Municipales à Paris : remisé en 5e position par une étude, Cédric Villani saisit la commission des sondages
Politique

POLEMIQUE - L'équipe de Cédric Villani, candidat dissident LaREM à Paris, a adressé lundi un courrier à la commission des sondages, mettant en cause une étude de l'institut OpinionWay, commandée par l'équipe de Benjamin Griveaux, qui lui prête seulement 12% d'intentions de vote. Sollicité par LCI, le directeur général d'adjoint d'OpinionWay Bruno Jeanbart défend la méthodologie employée.

C'est le sondage qui ne passe pas au sein de l'équipe de Cédric Villani.

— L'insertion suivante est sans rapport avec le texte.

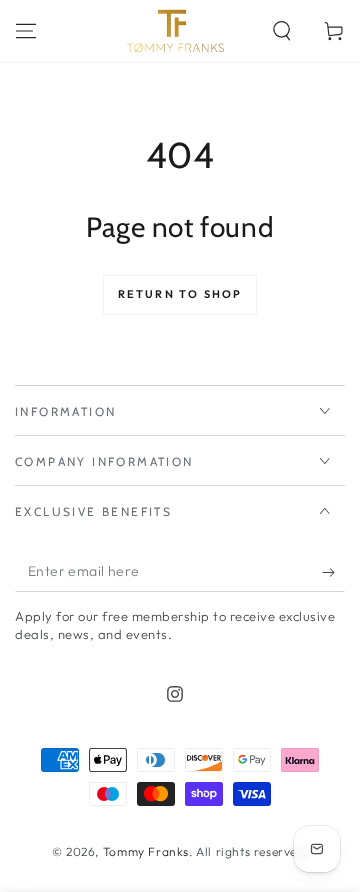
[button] (282, 31)
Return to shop (180, 294)
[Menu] (26, 31)
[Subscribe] (333, 572)
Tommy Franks (146, 851)
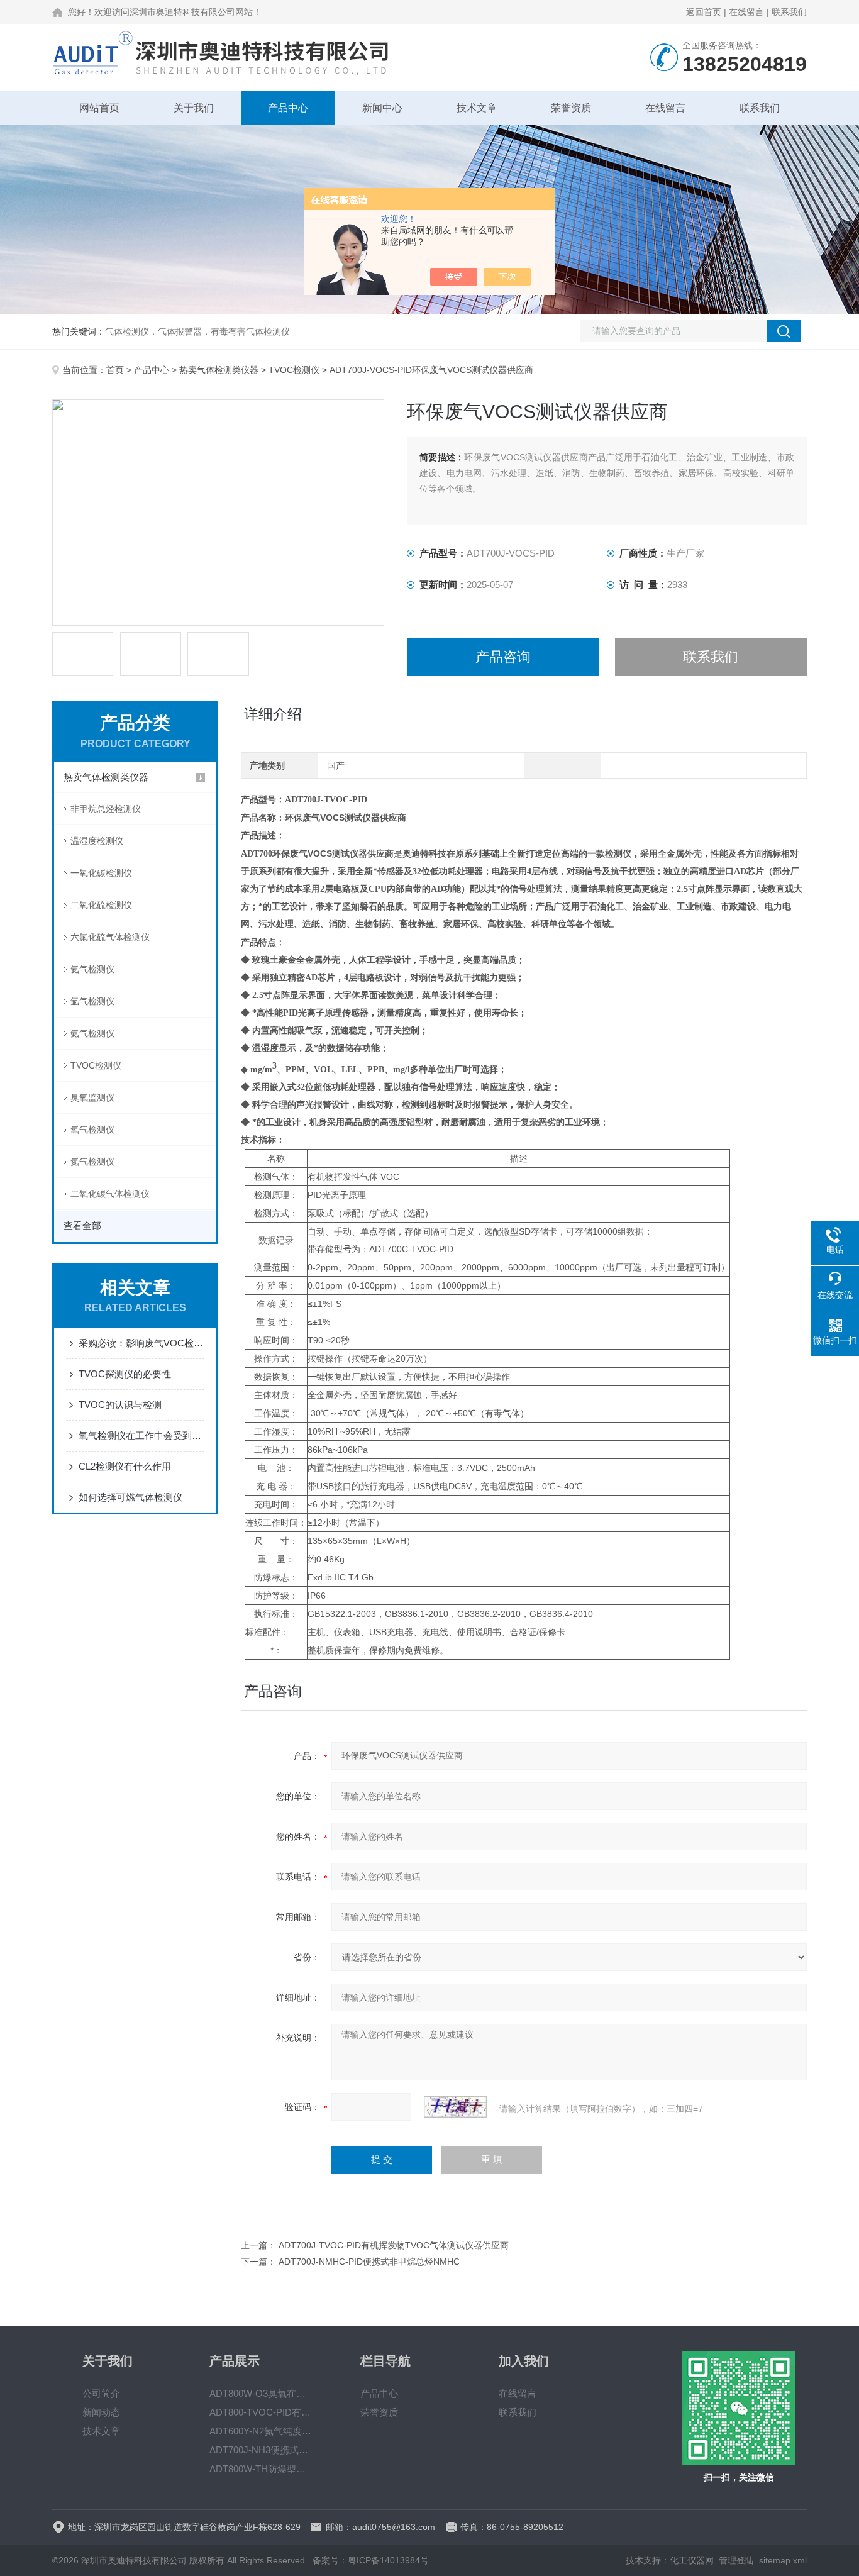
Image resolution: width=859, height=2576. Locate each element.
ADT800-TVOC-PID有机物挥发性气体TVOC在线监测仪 (260, 2412)
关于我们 (194, 108)
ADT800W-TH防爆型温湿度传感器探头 (260, 2468)
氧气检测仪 (92, 1129)
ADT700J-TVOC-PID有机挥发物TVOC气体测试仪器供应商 (394, 2245)
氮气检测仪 (92, 1162)
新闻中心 (382, 108)
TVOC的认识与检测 (120, 1404)
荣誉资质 (571, 108)
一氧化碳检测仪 (101, 873)
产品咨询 (503, 657)
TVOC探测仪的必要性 (125, 1373)
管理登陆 (736, 2560)
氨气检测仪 (92, 1033)
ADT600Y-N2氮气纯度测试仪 (260, 2431)
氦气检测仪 (92, 969)
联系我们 (789, 12)
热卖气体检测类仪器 (218, 370)
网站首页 (99, 108)
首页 (115, 370)
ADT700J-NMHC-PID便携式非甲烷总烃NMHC (369, 2262)
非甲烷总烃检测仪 (105, 809)
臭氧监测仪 (92, 1097)
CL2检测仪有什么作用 (125, 1466)
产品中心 (288, 108)
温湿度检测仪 (96, 841)
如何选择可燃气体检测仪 (130, 1497)
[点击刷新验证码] (455, 2107)
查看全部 (82, 1225)
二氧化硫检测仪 (101, 905)
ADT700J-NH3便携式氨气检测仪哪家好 (260, 2450)
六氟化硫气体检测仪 (110, 937)
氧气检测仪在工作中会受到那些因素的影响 (141, 1435)
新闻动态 (101, 2412)
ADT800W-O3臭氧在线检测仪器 (260, 2393)
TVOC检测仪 (294, 370)
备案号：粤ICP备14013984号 (371, 2560)
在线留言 (746, 12)
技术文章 (477, 108)
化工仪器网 (692, 2560)
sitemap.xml (783, 2560)
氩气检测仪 (92, 1001)
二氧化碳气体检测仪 (110, 1194)
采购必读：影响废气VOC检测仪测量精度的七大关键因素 (141, 1343)
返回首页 (703, 12)
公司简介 (101, 2393)
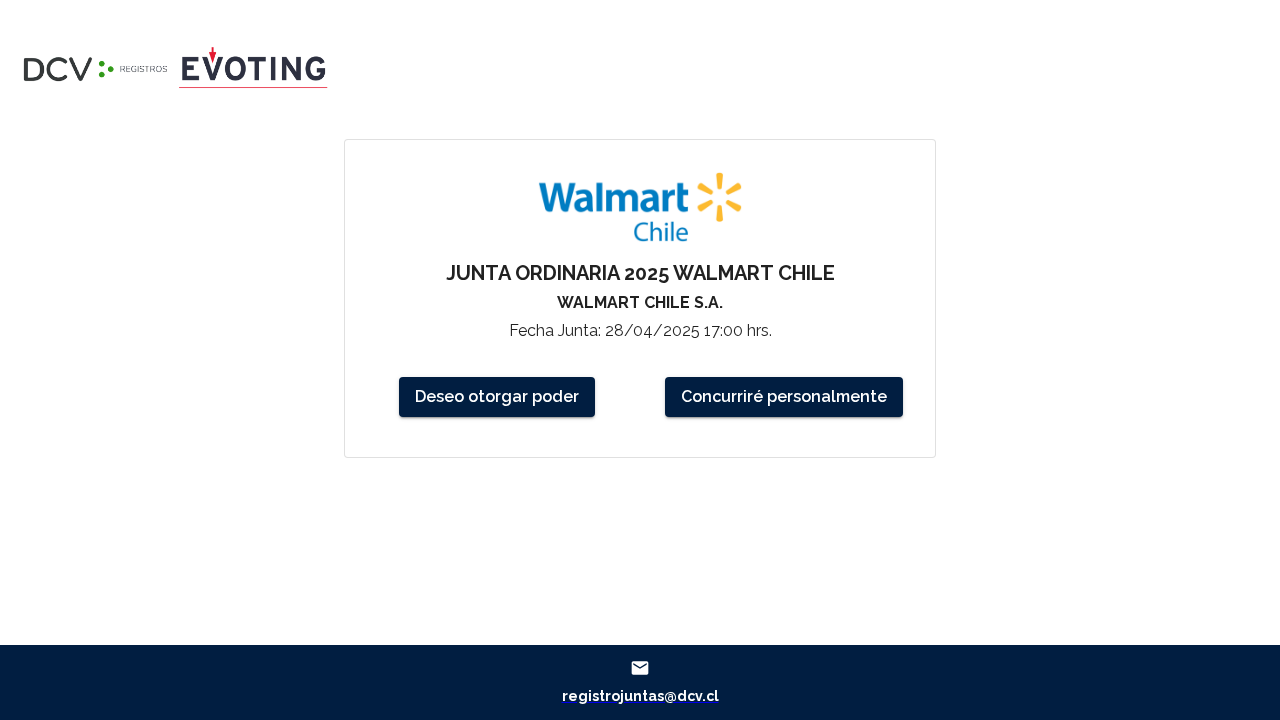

Cette dernière a adressé lundi un courrier au secrétaire permanence de la commission des sondages Jean-Pierre Pillon pour contester les conditions de réalisation d'une étude commandée par l'équipe de Benjamin Griveaux, le candidat investi par LaREM à Paris.

Selon cette étude réalisée par l'institut OpinionWay, les intentions de vote au premier tour des élections municipales se porteraient d'abord sur la maire sortante Anne Hidalgo (19%), talonnée par Benjamin Griveaux (18%), la candidate LR Rachida Dati (16%) et l'écologiste David Belliard (13%). Cédric Villani, le candidat dissident de LaREM, ne totaliserait que 12% des intentions de vote, d'après cette étude. Le mathématicien avait connu des sondages plus favorables par le passé, comme notre étude Ipsos/Sopra Steria pour LCI et le Figaro qui lui prêtait 15% des intentions de vote en septembre.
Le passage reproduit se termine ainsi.